I really like the sound of the Wing On Wing CD from the samples I've heard. I think i'm going to pick up a copy. The piano concerto from a live recording sounds good too!


----------



## Toddlertoddy (Sep 17, 2011)

aleazk said:


> Only now I have discovered his violin concerto, composed and premiered in 2009. I like it a lot.


Her arm and shoulder must be exhausted after using that horribly stiff wrist. It is painful to watch how terrible that hand technique is.


----------



## chalkpie (Oct 5, 2011)

starthrower said:


> I really like the sound of the Wing On Wing CD from the samples I've heard. I think i'm going to pick up a copy. The piano concerto from a live recording sounds good too!
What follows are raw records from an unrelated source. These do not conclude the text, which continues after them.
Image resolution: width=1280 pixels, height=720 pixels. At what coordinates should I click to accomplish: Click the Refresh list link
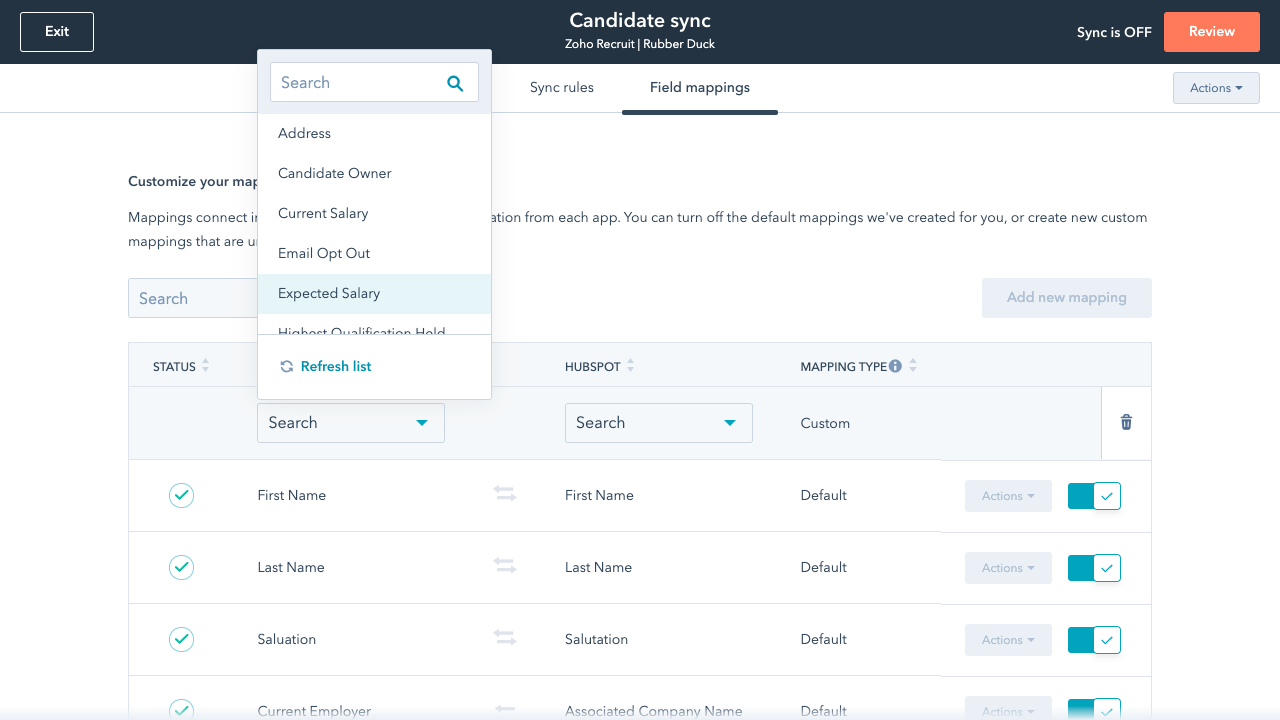coord(336,366)
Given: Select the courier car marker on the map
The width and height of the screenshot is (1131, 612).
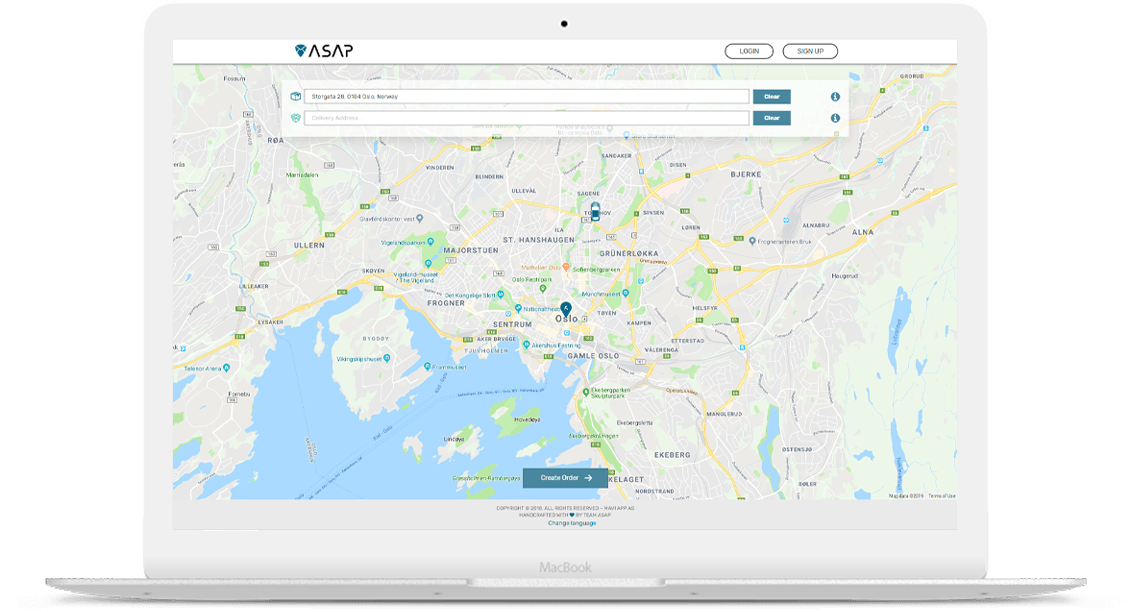Looking at the screenshot, I should (x=595, y=211).
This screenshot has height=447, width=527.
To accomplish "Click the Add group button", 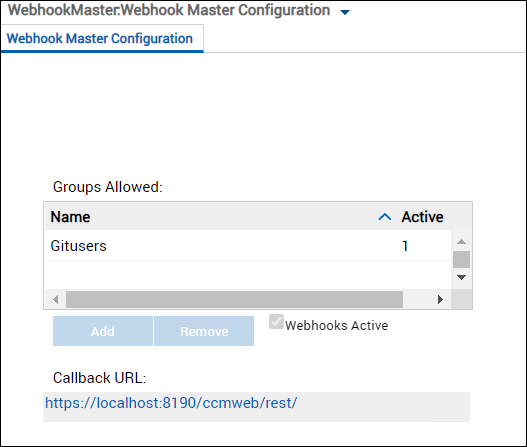I will coord(103,331).
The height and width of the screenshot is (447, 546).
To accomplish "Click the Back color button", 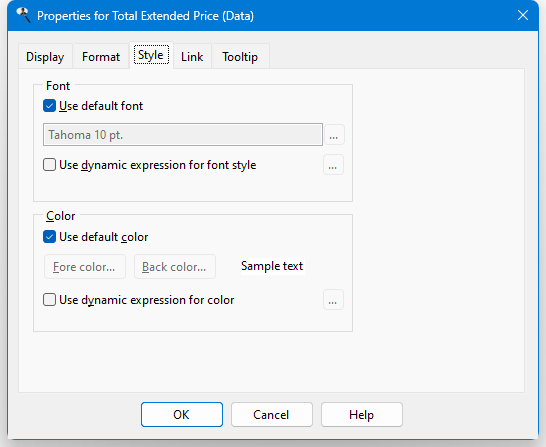I will (x=175, y=267).
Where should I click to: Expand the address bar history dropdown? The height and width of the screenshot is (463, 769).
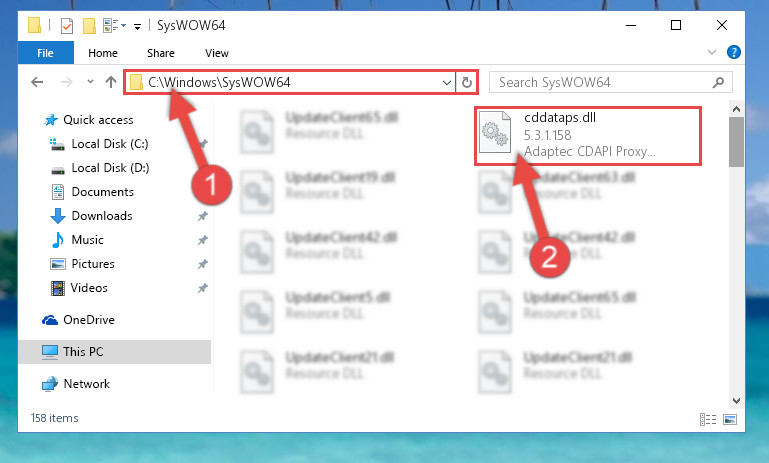[x=446, y=82]
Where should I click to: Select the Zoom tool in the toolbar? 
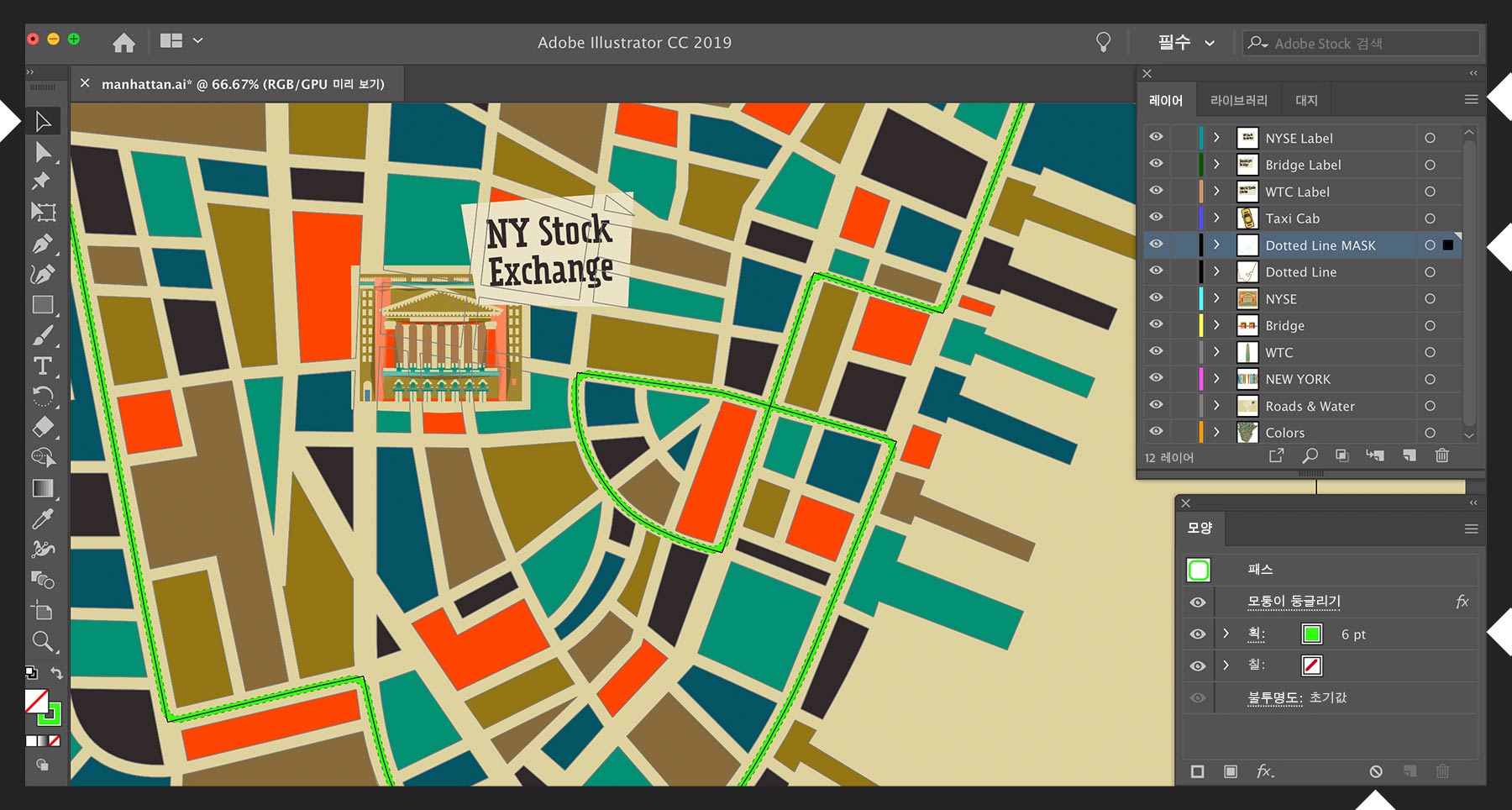[x=42, y=642]
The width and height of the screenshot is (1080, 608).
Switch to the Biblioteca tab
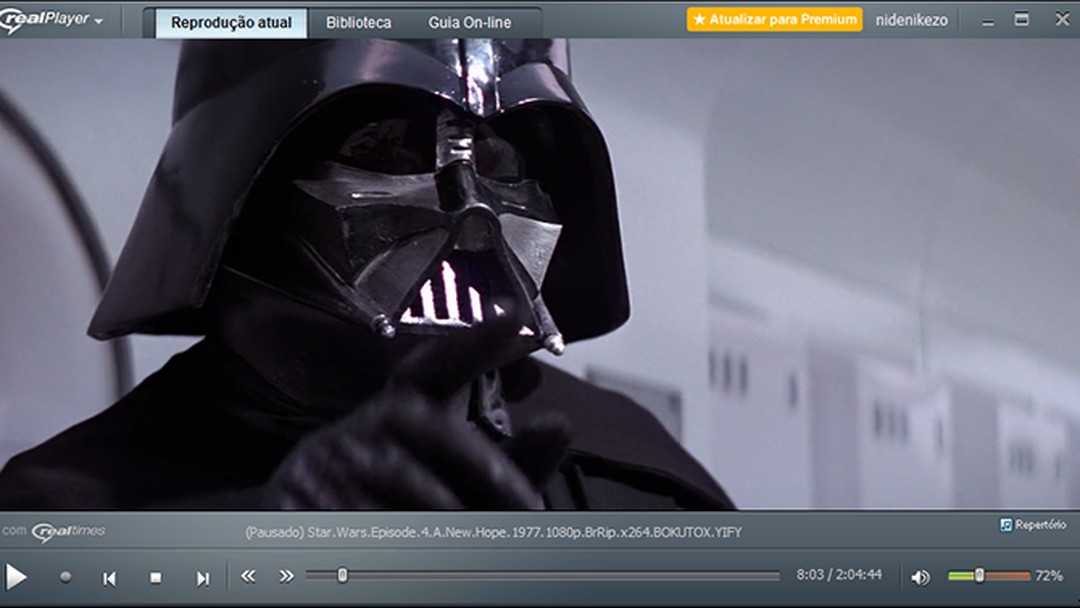pyautogui.click(x=358, y=22)
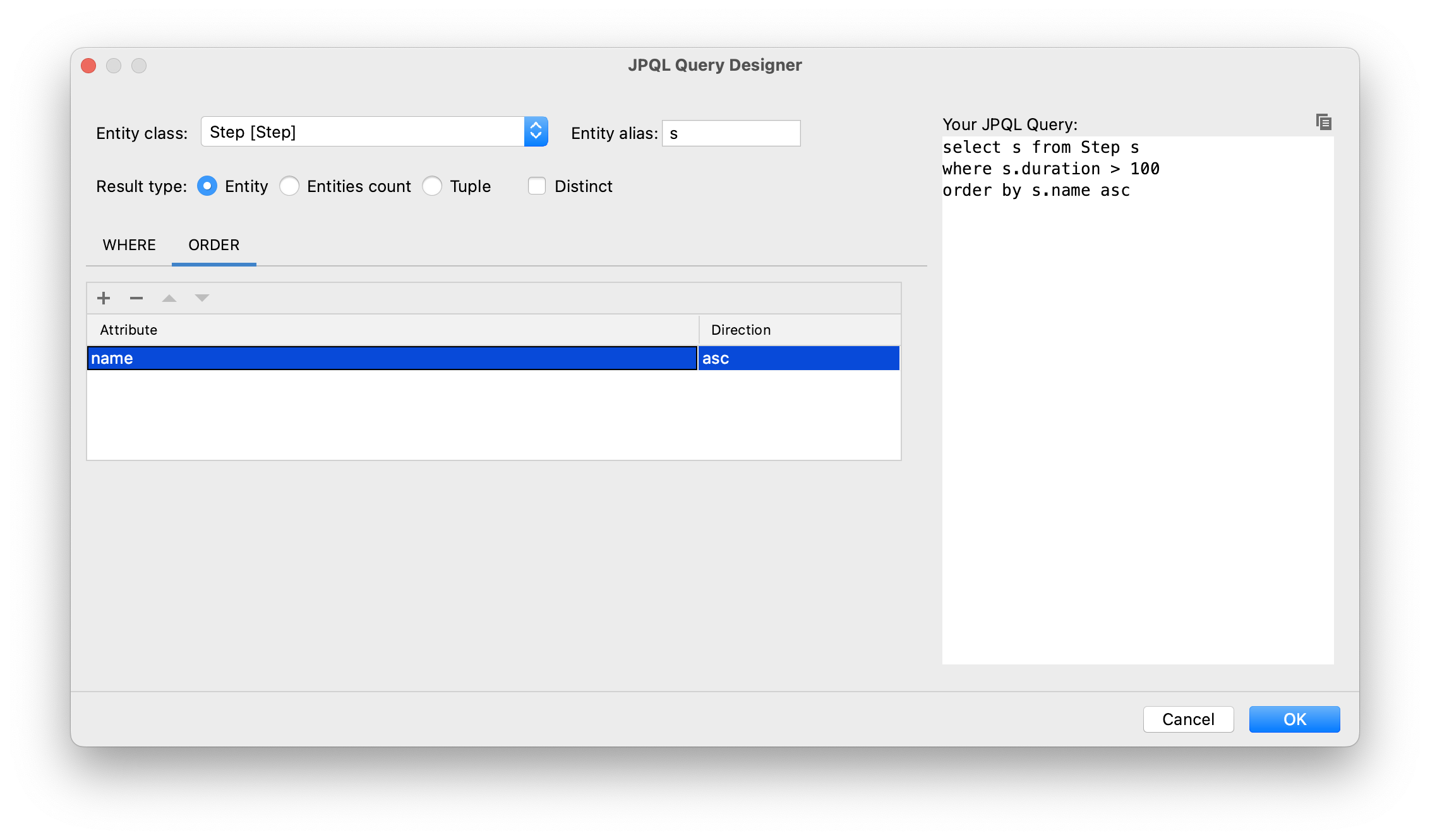Click the OK button to confirm query
The image size is (1430, 840).
(x=1294, y=719)
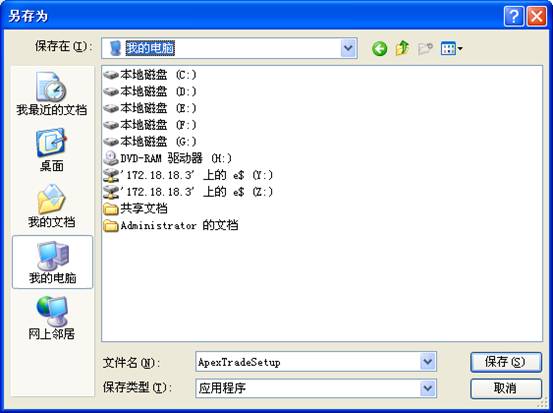Expand the 文件名 dropdown arrow
The height and width of the screenshot is (413, 553).
click(x=428, y=362)
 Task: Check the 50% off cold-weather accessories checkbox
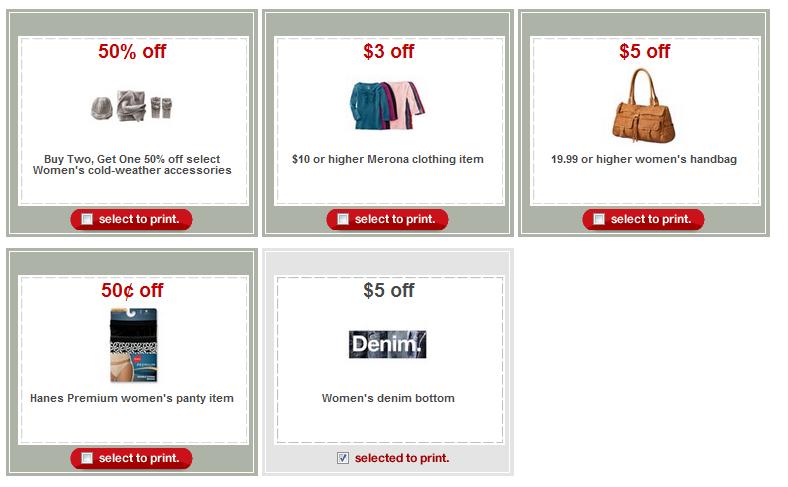tap(87, 219)
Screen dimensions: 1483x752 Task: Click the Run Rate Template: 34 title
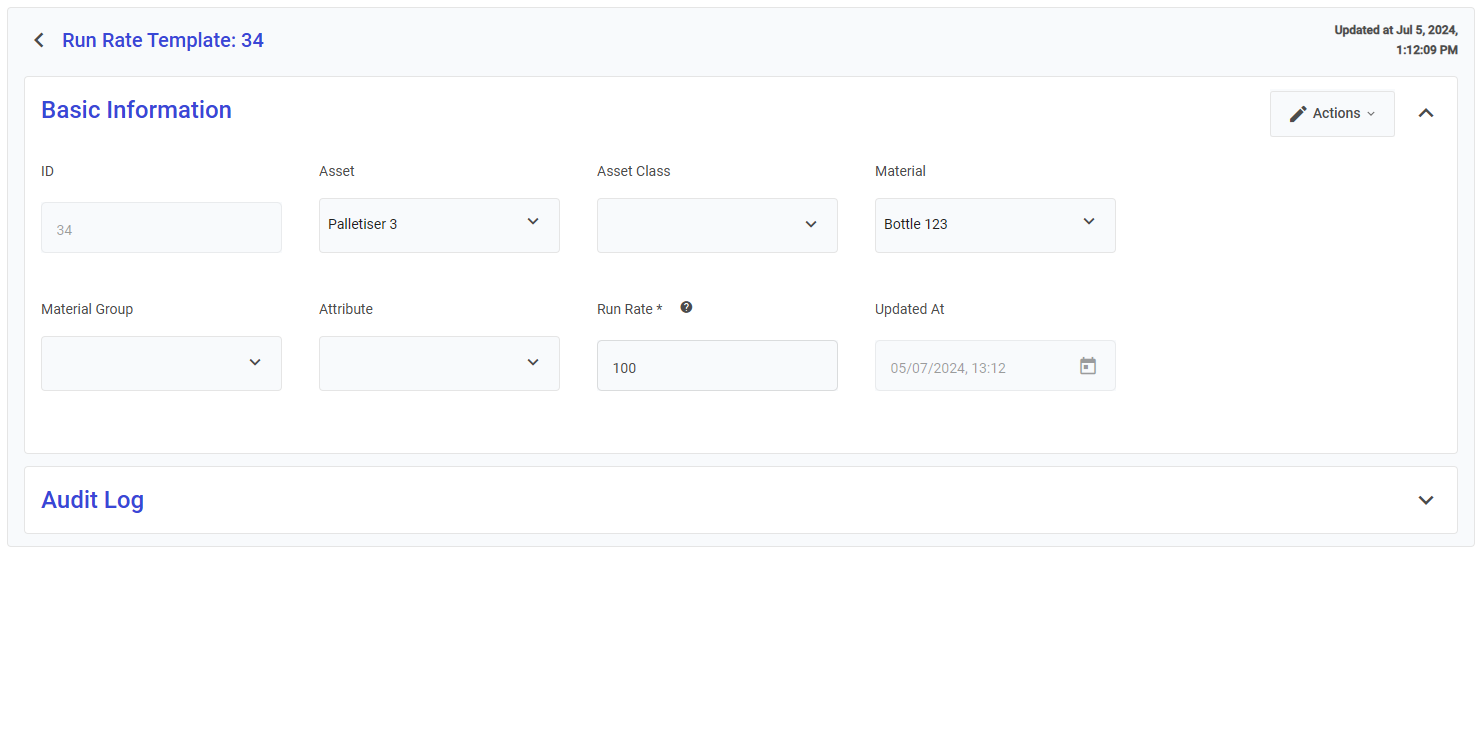[x=163, y=40]
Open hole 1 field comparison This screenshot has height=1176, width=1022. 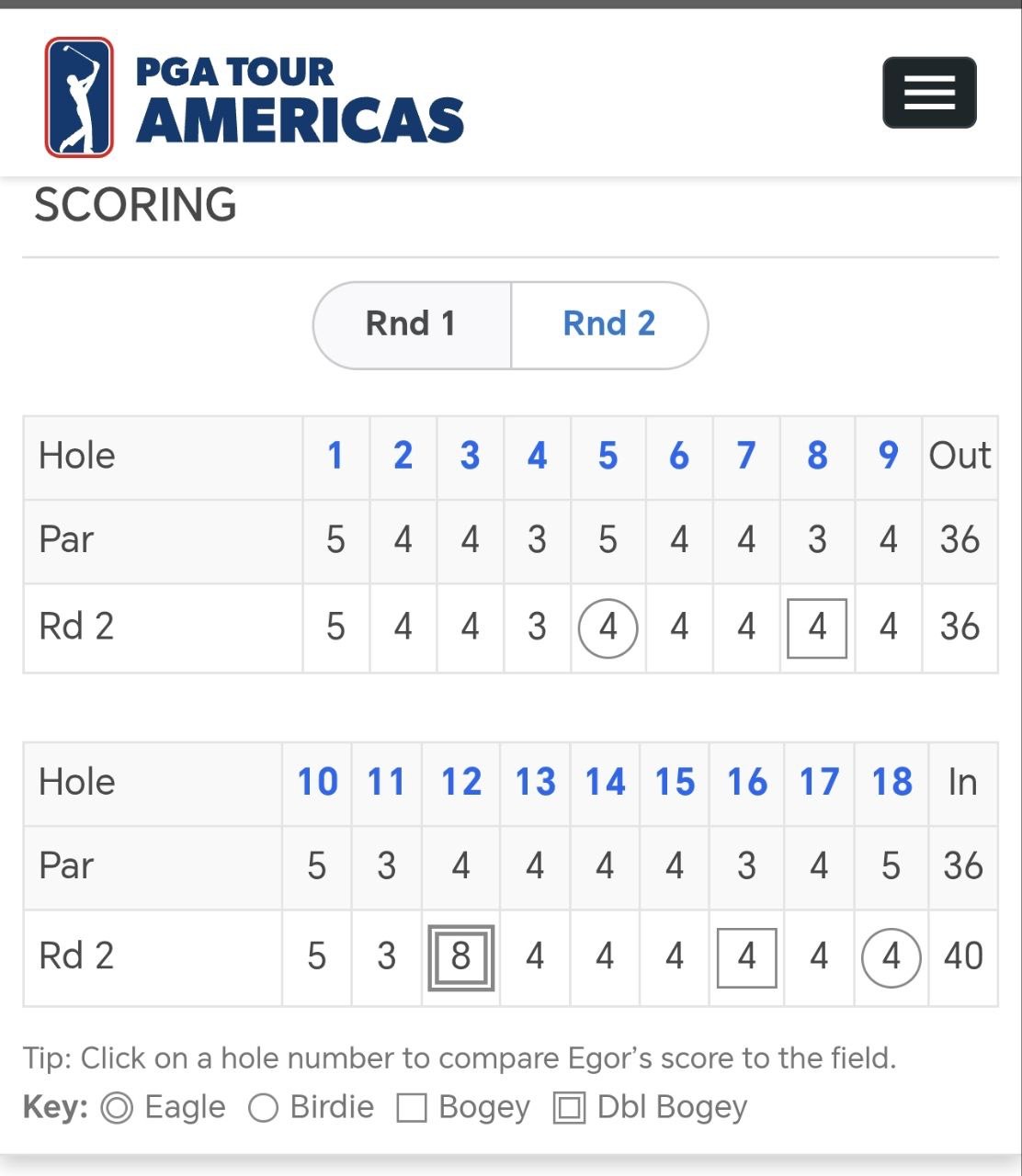pyautogui.click(x=335, y=456)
Did you ever pick this up? It's a great album IMO. The orchestration alone is so colorful and masterful....really moody stuff too. I'm not sure why nobody talks about these works? Ultra-interesting, and a nice escape from the usual warhorses we spin way too many times.


----------



## julianoq (Jan 29, 2013)

I really, really like Wing on Wing. Fantastic music in my opinion. Will check his violin concerto.


----------



## MagneticGhost (Apr 7, 2013)

More props here to Wing on Wing. Gorgeous sound textures. And love the Piano Concerto too.


----------



## Weston (Jul 11, 2008)

Wing on Wing is on my want list. I first about it in Currnet Listening from M. Blair. I'm just waiting for my music budget to get a little more robust after an extravagent non-classical purchase. 

As to retiring from conducting to compose. I'd always be for that! It's a better way to make a lasting impact on more people.


----------



## Dustin (Mar 30, 2012)

Just listened to this Wing on Wing everyone is talking about. Pretty interesting stuff! I think it could grow on me.


----------